A memória veio como vento frio.
Eu tinha seis anos.
O templo estava cheio de pessoas vestidas de preto. O céu chorava e meu mundo tinha acabado.
No canto do salão, entre os monges e o luto estava ele.
Uma figura alta, imóvel, quase sobrenatural. Não havia expressão em seu rosto, mas seus olhos azuis eram raros, profundos, impossíveis de esquecer.
Quando olhei para ele, senti algo que criança nenhuma deveria sentir:
Proteção.
Destino.
Pertencimento silencioso.
E depois daquele dia, todas as vezes que eu me encontrava, sufocada pela dor, ele estava ali.
No escuro. Parado. Vigilante. Guardando.
Eu nunca soube seu nome, mas todos o chamavam de o Ceifador.
Meu guardião invisível.
Meu fantasma vivo.
Meu luto disfarçado de segurança.
Desde então eu o sinto.
Nas noites silenciosas. Nos corredores vazios. No peso invisível que caminhava comigo.
E agora... Manhattan?
Minha respiração trincou.
- Quando devo começar a me preparar? - perguntei.
Meu tio sorriu, não feliz... apenas satisfeito.
- Já começamos.
Mais tarde, fui ao jardim interno.
Aquele lugar sempre me recebeu como se conhecesse minha dor. Ali, minhas primeiras orações viraram lágrimas. Ali, aprendi que silêncio também é resposta. O lago estava calmo, como se refletisse não o céu, mas o que eu carregava dentro.
- Eu vou deixar você para trás... - murmurei.
Não ao templo, mas para ele.
- Não sei seu nome, nem o seu passado. Tudo o que eu sei foram as histórias que minha mãe me contava quando ainda era uma criança... - fechei os olhos - mas sei que fui protegida no escuro antes de aprender a viver na luz.
As lágrimas vieram silenciosas.
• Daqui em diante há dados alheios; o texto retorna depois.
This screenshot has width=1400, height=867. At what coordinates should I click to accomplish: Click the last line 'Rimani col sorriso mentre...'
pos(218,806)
Não de medo, mas de despedida.
- Espero que você viva sem mim - sussurrei - mesmo que eu nunca tenha aprendido a viver sem sua presença.
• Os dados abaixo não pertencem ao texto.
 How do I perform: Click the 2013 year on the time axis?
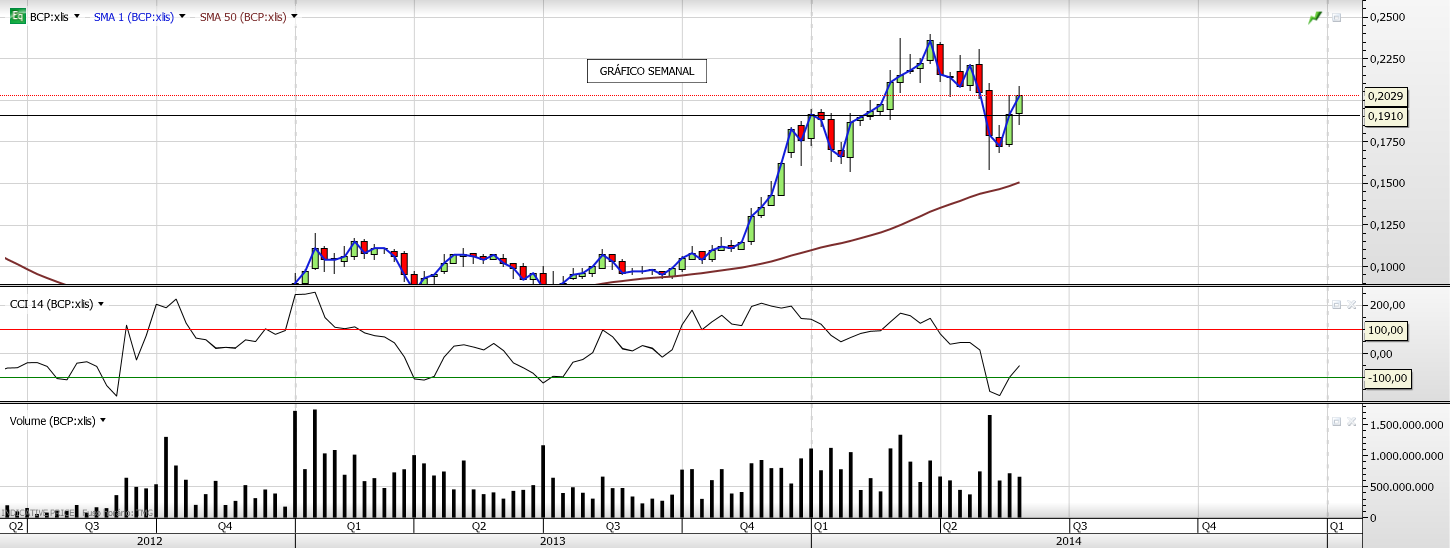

O vento soprou forte, não como resposta, mas como protesto. Como se dissesse: Você está errada.
Quando voltei ao meu quarto, havia algo sobre minha cama.
Uma pulseira de couro negro.
Simples, mas o metal interno tinha uma palavra gravada:
Sempre
Meu coração disparou. Porque aquilo não era presente, era um aviso, uma promessa. Coloquei no pulso e serviu como se já fosse minha.
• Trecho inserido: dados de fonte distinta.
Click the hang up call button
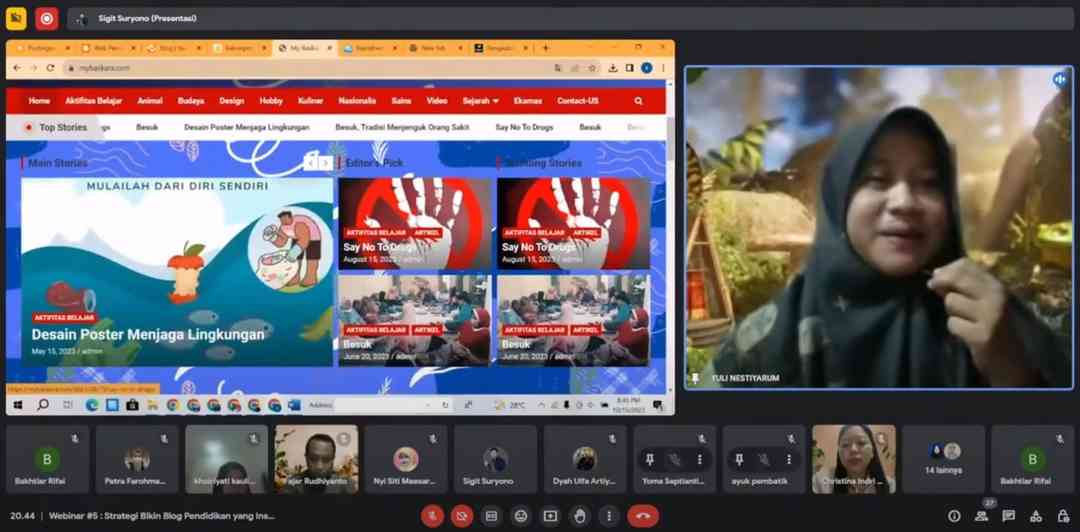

Quando adormeci, não tinha mais medo. Mesmo adormecida, consegui sentir uma presença preencher o quarto, silenciosa, constante, inevitável. E uma voz profunda, íntima, impossível, sussurrou dentro da minha mente:
"Você não está me deixando. Você está indo para onde eu já estou."
A escuridão me envolveu e eu sorri sem entender tudo, mas sabendo exatamente quem me dizia aquilo.